Overview | Opik Documentation

Opik provides a set of built-in evaluation metrics that can be used to evaluate the output of your LLM calls. These metrics are broken down into two main categories:

Heuristic metrics
LLM as a Judge metrics

Heuristic metrics are deterministic and are often statistical in nature.
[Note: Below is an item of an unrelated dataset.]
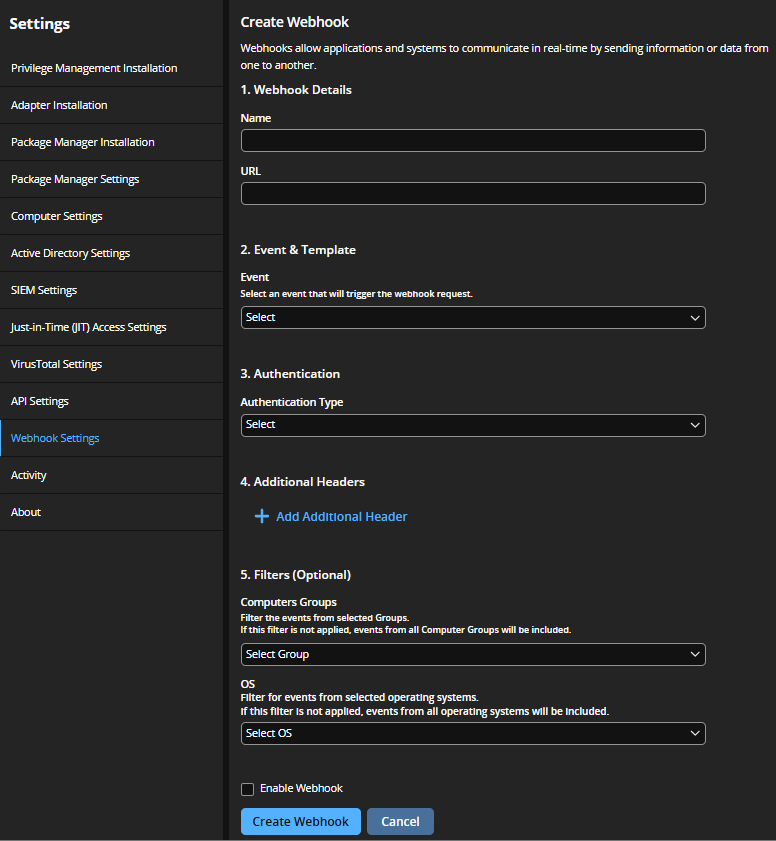Open Package Manager Installation settings
Viewport: 776px width, 841px height.
[82, 142]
LLM as a Judge metrics are non-deterministic and are based on the idea of using an LLM to evaluate the output of another LLM.

Opik provides the following built-in evaluation metrics:

Metric	Type	Description	Documentation
Equals	Heuristic	Checks if the output exactly matches an expected string	Equals
Contains	Heuristic	Check if the output contains a specific substring, can be both case sensitive or case insensitive	Contains
RegexMatch	Heuristic	Checks if the output matches a specified regular expression pattern	RegexMatch
IsJson	Heuristic	Checks if the output is a valid JSON object	IsJson
Levenshtein	Heuristic	Calculates the Levenshtein distance between the output and an expected string	Levenshtein
Hallucination	LLM as a Judge	Check if the output contains any hallucinations	Hallucination
G-Eval	LLM as a Judge	Task agnostic LLM as a Judge metric	G-Eval
Moderation	LLM as a Judge	Check if the output contains any harmful content	Moderation
AnswerRelevance	LLM as a Judge	Check if the output is relevant to the question	AnswerRelevance
Usefulness	LLM as a Judge	Check if the output is useful to the question	Usefulness
ContextRecall	LLM as a Judge	Check if the output contains any hallucinations	ContextRecall
ContextPrecision	LLM as a Judge	Check if the output contains any hallucinations	ContextPrecision
Conversational Coherence	LLM as a Judge	Calculates the conversational coherence score for a given conversation thread.	ConversationalCoherence
Session Completeness Quality	LLM as a Judge	Evaluates the completeness of a session within a conversational thread.	SessionCompleteness
User Frustration	LLM as a Judge	Calculates the user frustration score for a given conversational thread.	UserFrustration

You can also create your own custom metric, learn more about it in the Custom Metric section.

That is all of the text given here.